▶ **Set exercise**:
Extend the forum thread about turning an ODE's InverseFunction solutions into explicit form, starting right after its final sentence.

▶ **Excerpt to read**:
Transforming implicit solutions of an ODE involving InverseFunction to an explicit form

Question

When I DSolve a nonlinear differential equation:

q1[t_] := 3 (y'[t]/y[t])^2 - (1/(y[t]^3)) - (1/(y[t]^4)) - 1
q2[t_] := -2 y''[t]/y[t] - (y'[t]/y[t])^2 - (1/(3 y[t]^4)) + 1

By:

DSolve[{ q1[t] == q2[t]}, y, t]

I’d like to ask how to interpret these solutions in a comprehensive way. I mean how to get rid of InverseFunction and the intergration in terms of the symbols K and have a simplified solution? Should the integration and the InverseFunction to be solved again in a separate step?

The initial conditions are arbitrary for y[t] or y'[t].

Any help is appreciated.

Answer 1

Mathematica cannot get rid of InverseFunction in this case at least up to version 13.

If $s^2(t)$ is a cubic or quartic polynomial in $t$ and $r(s,t)$ is a rational function of $s$ and $t$ containing at least one odd power of $s$ then $\int r(s,t)\; dt\;$ is called an elliptic integral. If $s^2(t)$ is higher than $4$-th order polynomial then $\int r(s,t)\; dt\;$ is called hyperelliptic integral (see e.g. Hyper-elliptic integral) as is the case here.

Inverse functions to elliptic integrals are elliptic functions (i.e. doubly periodic meromorphic functions in the complex plane like e.g. Jacobi elliptic function $sn$ or Weierstrass elliptic function $\wp$, in Mathematica JacobiSN and WeierstrassP respectively), while inverse functions to hyperelliptic integrals are hyperelliptic functions. Even in case of elliptic functions and integrals Mathematica cannot provide a seamless way of inversing elliptic integrals to elliptic functions and vice versa. Compare this post How to solve a nonlinear second order ODE with another answer to the same question. In order to provide an explicit solution we had to transform appropriately original equation by changing the dependent variable, while another answer based on an automatic approach yields an implicit solution. This problem has been discussed on this forum mere extensively here 1, see also e.g. 2 or 3

The theory of hyperelliptic functions is not developed comarably to the theory elliptic functions and it still expects for someone like Weirerstrass. Consequently there is a lack of appropriate chapters in e.g. Digital Library of Mathematical Functions and of course one should not expect that Mathematica will overtake mathematical theories, nonetheless one can guess that several hyperelliptic integrals and functions would be expressible in terms of Heun functions and its inverses.

▶ **Data provided**:

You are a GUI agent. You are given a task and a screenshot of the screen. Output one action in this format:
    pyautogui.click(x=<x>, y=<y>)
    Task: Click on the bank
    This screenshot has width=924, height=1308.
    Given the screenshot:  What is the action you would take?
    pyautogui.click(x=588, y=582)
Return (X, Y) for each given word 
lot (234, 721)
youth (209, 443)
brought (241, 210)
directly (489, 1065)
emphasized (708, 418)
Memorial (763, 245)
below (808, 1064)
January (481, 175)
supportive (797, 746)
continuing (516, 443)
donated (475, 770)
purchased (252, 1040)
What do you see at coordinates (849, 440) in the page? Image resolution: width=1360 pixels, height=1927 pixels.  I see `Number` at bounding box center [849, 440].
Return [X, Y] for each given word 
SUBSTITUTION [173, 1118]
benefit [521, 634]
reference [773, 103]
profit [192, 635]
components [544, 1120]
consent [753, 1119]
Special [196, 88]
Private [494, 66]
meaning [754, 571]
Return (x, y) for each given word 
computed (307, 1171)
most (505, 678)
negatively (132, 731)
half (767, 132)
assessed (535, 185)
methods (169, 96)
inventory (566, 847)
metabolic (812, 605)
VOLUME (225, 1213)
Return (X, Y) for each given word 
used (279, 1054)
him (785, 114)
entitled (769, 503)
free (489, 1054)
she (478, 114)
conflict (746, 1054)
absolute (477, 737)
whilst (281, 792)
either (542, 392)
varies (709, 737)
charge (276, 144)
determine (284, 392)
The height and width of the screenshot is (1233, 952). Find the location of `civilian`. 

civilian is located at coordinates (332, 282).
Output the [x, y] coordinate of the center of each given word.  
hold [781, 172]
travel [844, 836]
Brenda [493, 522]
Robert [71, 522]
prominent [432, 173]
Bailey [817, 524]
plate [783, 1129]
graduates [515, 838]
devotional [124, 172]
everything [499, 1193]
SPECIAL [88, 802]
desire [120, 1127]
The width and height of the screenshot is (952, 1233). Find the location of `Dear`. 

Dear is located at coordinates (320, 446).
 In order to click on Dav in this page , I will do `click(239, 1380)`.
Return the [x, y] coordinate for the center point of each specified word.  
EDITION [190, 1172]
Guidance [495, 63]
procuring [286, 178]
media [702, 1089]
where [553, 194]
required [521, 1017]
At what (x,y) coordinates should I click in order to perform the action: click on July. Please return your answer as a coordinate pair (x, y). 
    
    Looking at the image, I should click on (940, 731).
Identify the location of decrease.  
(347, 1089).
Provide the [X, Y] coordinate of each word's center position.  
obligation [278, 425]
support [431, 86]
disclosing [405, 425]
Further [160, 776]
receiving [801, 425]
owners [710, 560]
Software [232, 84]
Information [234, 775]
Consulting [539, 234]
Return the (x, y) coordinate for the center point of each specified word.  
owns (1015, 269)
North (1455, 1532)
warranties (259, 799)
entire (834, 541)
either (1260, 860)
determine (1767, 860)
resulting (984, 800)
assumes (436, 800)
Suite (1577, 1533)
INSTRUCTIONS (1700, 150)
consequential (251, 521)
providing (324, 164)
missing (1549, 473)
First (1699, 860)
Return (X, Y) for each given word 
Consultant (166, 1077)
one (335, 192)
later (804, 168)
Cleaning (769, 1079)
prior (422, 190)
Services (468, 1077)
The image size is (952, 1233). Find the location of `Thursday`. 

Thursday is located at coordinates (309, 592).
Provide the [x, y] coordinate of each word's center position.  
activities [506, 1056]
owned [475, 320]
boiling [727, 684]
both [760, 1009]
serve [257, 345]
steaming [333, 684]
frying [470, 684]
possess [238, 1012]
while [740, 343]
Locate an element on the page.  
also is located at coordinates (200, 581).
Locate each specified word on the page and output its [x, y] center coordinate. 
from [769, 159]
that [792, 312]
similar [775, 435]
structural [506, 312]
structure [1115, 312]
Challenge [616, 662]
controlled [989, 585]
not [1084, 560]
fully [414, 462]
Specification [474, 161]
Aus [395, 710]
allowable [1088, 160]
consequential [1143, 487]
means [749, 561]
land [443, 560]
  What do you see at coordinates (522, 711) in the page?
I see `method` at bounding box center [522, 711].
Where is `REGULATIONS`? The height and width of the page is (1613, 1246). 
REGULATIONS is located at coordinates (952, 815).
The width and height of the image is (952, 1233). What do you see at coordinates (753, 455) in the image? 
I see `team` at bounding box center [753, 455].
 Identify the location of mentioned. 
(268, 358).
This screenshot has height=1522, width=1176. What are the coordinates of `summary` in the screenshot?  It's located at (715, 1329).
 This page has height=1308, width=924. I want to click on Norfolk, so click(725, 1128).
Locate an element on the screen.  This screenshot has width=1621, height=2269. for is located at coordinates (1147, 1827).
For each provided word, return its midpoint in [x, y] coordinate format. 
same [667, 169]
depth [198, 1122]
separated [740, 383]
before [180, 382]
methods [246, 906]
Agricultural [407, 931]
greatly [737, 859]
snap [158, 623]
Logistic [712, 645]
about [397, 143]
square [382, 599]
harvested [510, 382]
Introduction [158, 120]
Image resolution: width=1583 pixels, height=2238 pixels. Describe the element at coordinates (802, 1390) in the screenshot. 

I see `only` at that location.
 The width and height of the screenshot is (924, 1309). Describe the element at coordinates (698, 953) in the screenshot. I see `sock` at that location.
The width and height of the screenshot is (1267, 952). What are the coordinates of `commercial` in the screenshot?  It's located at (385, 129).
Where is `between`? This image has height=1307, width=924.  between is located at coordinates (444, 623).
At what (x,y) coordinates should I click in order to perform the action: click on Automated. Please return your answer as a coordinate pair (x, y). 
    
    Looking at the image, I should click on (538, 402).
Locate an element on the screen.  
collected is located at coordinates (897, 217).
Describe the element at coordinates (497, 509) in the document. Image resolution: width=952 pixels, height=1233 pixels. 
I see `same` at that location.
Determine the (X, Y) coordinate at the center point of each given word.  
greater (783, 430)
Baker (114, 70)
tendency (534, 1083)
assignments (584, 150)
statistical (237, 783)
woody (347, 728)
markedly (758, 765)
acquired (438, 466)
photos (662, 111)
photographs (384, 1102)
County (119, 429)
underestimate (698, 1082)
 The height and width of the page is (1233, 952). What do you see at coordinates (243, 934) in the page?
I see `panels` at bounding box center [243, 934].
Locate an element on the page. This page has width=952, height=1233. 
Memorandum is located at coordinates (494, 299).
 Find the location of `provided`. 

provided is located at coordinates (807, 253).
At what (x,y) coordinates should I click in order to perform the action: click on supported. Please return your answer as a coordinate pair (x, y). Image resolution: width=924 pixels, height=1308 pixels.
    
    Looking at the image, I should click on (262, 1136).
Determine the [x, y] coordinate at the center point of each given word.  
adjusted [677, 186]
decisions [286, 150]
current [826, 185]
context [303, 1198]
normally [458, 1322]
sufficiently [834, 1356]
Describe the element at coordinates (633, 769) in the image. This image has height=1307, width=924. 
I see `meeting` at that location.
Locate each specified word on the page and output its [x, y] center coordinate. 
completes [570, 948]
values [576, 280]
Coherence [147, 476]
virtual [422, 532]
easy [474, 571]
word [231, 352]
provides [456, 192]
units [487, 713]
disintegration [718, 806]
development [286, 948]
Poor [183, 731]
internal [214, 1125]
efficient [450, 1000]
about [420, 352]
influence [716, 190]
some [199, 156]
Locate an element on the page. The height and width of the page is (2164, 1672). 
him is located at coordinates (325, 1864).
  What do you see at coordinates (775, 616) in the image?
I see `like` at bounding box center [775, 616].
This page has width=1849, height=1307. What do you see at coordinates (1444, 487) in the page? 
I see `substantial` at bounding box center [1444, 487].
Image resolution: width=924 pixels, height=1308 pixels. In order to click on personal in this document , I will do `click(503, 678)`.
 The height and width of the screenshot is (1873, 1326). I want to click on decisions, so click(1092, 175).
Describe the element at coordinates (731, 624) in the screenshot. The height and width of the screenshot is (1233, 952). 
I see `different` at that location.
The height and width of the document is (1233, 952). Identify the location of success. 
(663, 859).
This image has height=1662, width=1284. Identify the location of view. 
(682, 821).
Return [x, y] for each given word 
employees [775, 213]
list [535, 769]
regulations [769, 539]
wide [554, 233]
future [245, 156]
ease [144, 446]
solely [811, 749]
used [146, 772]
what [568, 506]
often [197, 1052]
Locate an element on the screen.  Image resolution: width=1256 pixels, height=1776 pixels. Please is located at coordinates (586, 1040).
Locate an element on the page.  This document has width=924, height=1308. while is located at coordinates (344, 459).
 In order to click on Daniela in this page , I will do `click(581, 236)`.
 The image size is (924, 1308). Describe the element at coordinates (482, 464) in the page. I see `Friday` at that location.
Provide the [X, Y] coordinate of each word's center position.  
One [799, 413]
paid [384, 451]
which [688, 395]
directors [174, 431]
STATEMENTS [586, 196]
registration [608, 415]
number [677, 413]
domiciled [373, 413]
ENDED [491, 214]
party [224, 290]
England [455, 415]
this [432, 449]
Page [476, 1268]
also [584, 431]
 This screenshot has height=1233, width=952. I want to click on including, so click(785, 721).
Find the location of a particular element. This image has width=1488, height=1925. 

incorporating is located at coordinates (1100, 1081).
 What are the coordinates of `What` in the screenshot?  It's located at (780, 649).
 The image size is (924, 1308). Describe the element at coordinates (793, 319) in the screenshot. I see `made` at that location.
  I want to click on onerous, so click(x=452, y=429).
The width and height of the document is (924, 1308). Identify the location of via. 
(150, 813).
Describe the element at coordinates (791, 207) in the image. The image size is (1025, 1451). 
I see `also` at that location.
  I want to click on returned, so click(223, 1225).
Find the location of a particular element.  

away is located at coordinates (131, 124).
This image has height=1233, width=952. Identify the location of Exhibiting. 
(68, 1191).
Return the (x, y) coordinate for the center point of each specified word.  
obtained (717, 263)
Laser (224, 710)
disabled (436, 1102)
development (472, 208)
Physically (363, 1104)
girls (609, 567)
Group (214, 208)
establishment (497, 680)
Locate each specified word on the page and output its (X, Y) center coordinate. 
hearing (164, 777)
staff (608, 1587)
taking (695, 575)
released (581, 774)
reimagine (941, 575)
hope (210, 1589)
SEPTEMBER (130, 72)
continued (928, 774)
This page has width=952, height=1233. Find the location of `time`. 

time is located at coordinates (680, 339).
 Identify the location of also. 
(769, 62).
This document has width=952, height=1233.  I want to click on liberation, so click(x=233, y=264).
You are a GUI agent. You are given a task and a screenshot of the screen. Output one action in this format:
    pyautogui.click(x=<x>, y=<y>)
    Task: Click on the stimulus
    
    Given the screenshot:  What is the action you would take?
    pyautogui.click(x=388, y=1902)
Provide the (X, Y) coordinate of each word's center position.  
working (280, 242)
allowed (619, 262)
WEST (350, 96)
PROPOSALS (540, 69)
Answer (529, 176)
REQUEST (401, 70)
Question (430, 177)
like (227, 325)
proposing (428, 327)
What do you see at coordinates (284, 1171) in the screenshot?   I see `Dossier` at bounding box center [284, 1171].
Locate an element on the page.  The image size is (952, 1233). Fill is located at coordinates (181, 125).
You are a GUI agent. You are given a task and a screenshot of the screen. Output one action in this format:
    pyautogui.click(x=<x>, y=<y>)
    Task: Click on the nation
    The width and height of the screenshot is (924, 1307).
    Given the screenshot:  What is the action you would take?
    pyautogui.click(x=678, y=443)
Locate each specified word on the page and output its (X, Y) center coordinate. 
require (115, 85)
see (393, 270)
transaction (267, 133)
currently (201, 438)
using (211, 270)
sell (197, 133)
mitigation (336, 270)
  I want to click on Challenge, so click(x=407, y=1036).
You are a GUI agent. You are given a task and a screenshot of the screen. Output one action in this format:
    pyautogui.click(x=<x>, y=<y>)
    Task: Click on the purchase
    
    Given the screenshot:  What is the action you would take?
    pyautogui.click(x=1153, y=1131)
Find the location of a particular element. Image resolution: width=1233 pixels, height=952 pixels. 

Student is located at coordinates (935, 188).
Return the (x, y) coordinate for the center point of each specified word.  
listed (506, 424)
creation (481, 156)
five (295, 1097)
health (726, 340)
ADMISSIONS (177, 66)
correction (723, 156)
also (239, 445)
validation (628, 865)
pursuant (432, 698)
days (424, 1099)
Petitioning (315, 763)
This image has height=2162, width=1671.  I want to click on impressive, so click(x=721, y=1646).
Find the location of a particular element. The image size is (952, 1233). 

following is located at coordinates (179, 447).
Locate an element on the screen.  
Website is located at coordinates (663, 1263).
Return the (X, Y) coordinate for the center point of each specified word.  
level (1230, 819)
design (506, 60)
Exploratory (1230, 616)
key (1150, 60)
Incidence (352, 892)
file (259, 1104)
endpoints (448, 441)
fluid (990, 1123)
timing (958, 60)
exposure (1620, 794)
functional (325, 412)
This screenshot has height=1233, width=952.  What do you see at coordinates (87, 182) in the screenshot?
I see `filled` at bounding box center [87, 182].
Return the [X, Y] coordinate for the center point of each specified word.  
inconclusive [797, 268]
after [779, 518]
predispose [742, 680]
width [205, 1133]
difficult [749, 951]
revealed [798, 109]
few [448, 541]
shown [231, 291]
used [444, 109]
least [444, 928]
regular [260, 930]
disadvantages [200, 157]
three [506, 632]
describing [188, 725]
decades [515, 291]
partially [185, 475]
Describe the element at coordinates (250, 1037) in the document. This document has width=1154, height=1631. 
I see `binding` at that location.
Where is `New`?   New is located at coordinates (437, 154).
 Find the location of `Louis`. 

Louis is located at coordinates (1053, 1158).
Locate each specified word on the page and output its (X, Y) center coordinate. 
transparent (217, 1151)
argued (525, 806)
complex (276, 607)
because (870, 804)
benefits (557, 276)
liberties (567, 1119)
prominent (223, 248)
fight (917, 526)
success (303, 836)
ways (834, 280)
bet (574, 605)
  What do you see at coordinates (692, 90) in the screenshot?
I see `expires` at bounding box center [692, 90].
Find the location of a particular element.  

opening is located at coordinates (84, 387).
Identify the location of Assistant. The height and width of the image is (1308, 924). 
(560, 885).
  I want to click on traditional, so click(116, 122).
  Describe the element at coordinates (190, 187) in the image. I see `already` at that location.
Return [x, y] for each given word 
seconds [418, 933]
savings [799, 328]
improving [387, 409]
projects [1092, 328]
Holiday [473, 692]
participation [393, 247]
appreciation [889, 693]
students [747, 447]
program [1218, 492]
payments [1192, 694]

▶ **Exercise answer**:
Answer 2

Here's a substitution that helps DSolve get an explicit solution, although -- note well -- the solution is still in terms of the equivalent of the hyperelliptic integrals that @Artes notes cannot be solved at present.

y2u = u[t] == E^(-Sqrt[3] t) y[t]^3;
ueq = q1[t] == q2[t] /. 
   DSolve`DSolveToPureFunction@First@Solve[y2u, y[t]] // Simplify
usol = DSolve[ueq, u, t];
(ysol = Flatten[Solve[#, y[t]] & /@ (y2u /. usol), 1]) // Short
(*
2 E^(Sqrt[3] t) (2 Sqrt[3] u'[t] + u''[t]) == 
  3 + (2 E^(-(t/Sqrt[3]))) / u[t]^(1/3)
{{y[t] -> -E^((t/Sqrt[3])) (<<1>> / (C[1] <<1>> <<1>>) + <<1>>)^(1/3)},
 <<4>>,
 {y[t] -> -(-1)^(2/3) <<1>> <<1>>^<<1>>}}
*)

The six solutions (2 x three cube-roots) are nearly 2MB:

ysol // ByteCount
(*  1995056  *)

Here's a related substitution that yields a nice-looking answer (to me), but no closer to being solved than any other solution so far:

y2v = v[t] == y[t]^3;
veq = q1[t] - q2[t] // Together // Numerator;
veq = veq == 0 /. DSolve`DSolveToPureFunction@First@Solve[y2v, y[t]] //
    Simplify;
vsol = DSolve[veq, v, t] /. Verbatim[Solve][eq_, __] :> eq /. 
   K[1] :> \[Eta] /. First@Solve[y2v, v[t]]

Answer 3

StreamPlot shows a graphical solution

temp={y'[t], y''[t]} /. Solve[q1[t] == q2[t], y''[t]][[1, 1]] /. {y[t] -> y, y'[t] -> ys}
StreamPlot[tmp, {y, 0.001, 2}, {ys, -2, 2}, FrameLabel -> {y[t], y'[t]}]

Fortunately the ode can be transformed to first order and solved, because the ode doesn't depend explicitely on time t.

ode = q1[t] - q2[t] /. {y[t] -> y, y'[t] -> ys[y],y''[t] -> ys'[y] ys[y] }  

It's sufficient for now to consider initiel conditions ys[y0]==0 (see graphical solution StreamPlot)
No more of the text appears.